O difícil exercício do amor para o adolescente

Por Central Press | 03/06/2013 | Sociedade

Juliana Radaelli*

No mês que se comemora o Dia dos Namorados, nos dedicamos a falar do amor e das condições necessárias para que ele surja em sua forma mais definitiva, na fase adulta. Essa afirmação nos faz pensar que o amor não é um fenômeno exclusivo dos adultos, mas dependente de um processo que inicia na infância e se desenvolve até a fase adulta - onde pode se estabelecer, ou não.

Mas é na juventude que o exercício do amor se impõe, seja ele imaginário ou factual. A adolescência é definida como um período de reelaboração da complexa relação amorosa vivida entre a criança e seus pais - chamada de complexo de Édipo. Ou seja, é a retomada da investigação sexual que a criança exercitou na infância e permaneceu adormecida, mas não completamente, por alguns anos até o seu despertar na puberdade.

O período de latência antecede o encontro com a sexualidade, que acontece após a puberdade, e se caracteriza por um período de preparação, como descreve o psicanalista Jacques Lacan, no livro “Os complexos familiares” (Ed. Jorge Zahar). O complexo de Édipo, bem como a fase de latência, se assemelham a uma puberdade psicológica vivida precocemente pela criança.  Assim, as paixões dos adolescentes, cuja causa muito facilmente atribuímos à emergência dos hormônios, já estava sendo gestada desde a infância.

Todas as famílias, de algum modo, entendem esse processo a partir do que vivenciam no dia a dia de negociações com os pequenos. Possivelmente, muitos pais experimentaram o quanto é boa a latência, porque, passado o tormento dos primeiros anos, vem a calmaria.

Na latência, as crianças não precisam tanto do olhar de seus pais que lhes assegurava o amor - por isso elas se dedicam a muitas atividades solitárias, passam mais horas em seus quartos, isoladas dos familiares e estão mais dispostas que no período anterior ao aprendizado. É uma fase de absorver informações. As famílias gostam muito da latência.

Esses comportamentos se opõem aos que são exercitados pelas crianças na fase anterior. Os pais sabem o quanto é difícil negociar com os pequenos porque na maioria das vezes eles perdem a batalha. Não é raro vermos as crianças disputando com seus pais e impondo suas vontades muitas vezes absurdas, sendo birrentas e agindo com comportamentos agressivos.

Não por acaso, meninos e meninas respondem aos pais com comportamentos diferentes, essa diferença ocorre devido à própria estruturação psíquica, que é decorrente do reconhecimento da diferença dos sexos e, consequentemente, do complexo de castração.

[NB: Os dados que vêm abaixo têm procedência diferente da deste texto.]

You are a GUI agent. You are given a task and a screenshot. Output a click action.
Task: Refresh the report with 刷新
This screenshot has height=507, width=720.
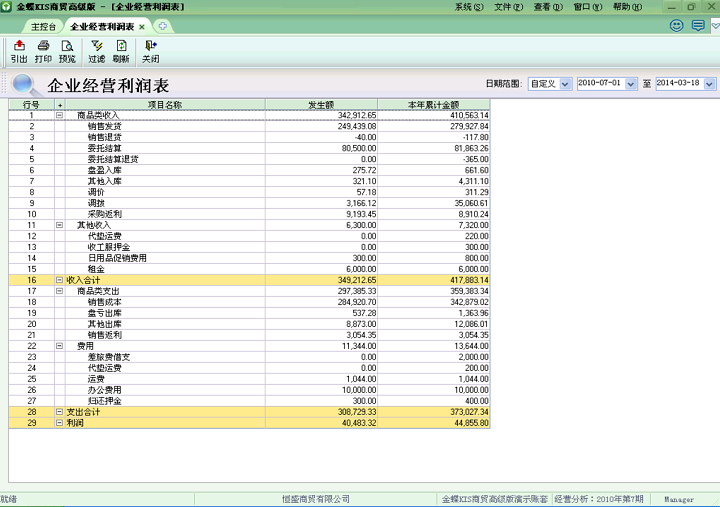point(121,51)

No início da vida, meninos e meninas vivem uma relação afetiva de amor com a mãe, que sofre um abalo quando lhes é imposto o reconhecimento da diferença sexual anatômica e junto à representação de incompletude se inscreve. A partir desse momento, meninos e meninas terão destinos subjetivos distintos. Ele renunciará à relação amorosa com a mãe e internalizará a lei paterna, enquanto ela fará uma separação da relação com a mãe mais conflituosa, passando a reivindicar uma potência imaginária.

Mas, ao chegar a latência, as tendências sexuais da infância tornam-se em parte dessexualizadas. Esse fenômeno é o que garante um período de descanso aos pais e ao próprio sujeito, até a chegada da puberdade. Nessa fase, se dá uma inversão em relação ao desejo - a criança que até agora vivera a sua sexualidade na relação com os pais, terá de enfrentar o surgimento de desejo nela mesmo. E isso não será muito fácil.

O adolescente vai tentar se convencer do seu ideal, que diz respeito ao seu crescimento - ele quer parecer mais velho do que pode suportar. Nas meninas, esse comportamento é facilmente observável quando, ao vestir a fantasia, querem saber o que isso desperta no outro. Se ninguém as reconhece como adultas, ficam irritadas, mas se o seu desejo for reconhecido, elas entram em pânico. Isso aponta para uma condição ainda frágil da jovem em relação ao seu desejo e sua condição para amar.

A marca da adolescência que assusta a todos diz respeito ao sujeito se ver muito mais desejante do que desejado, como acontecia na infância. Na adolescência, ocorre uma inversão do desejo da infância, passando do “desejo da mãe” para o “ser desejado por ela” e então para o “fazer-se desejar”. Por isso, a adolescência sempre causa incômodo: aos jovens que lutam para assumir o seu desejo, sempre desproporcional, e aos pais que sofrem ao constatar a sua efemeridade.

 

* Juliana Radaelli é psicanalista, professora de Psicologia da UniBrasil e doutora em Educação (USP).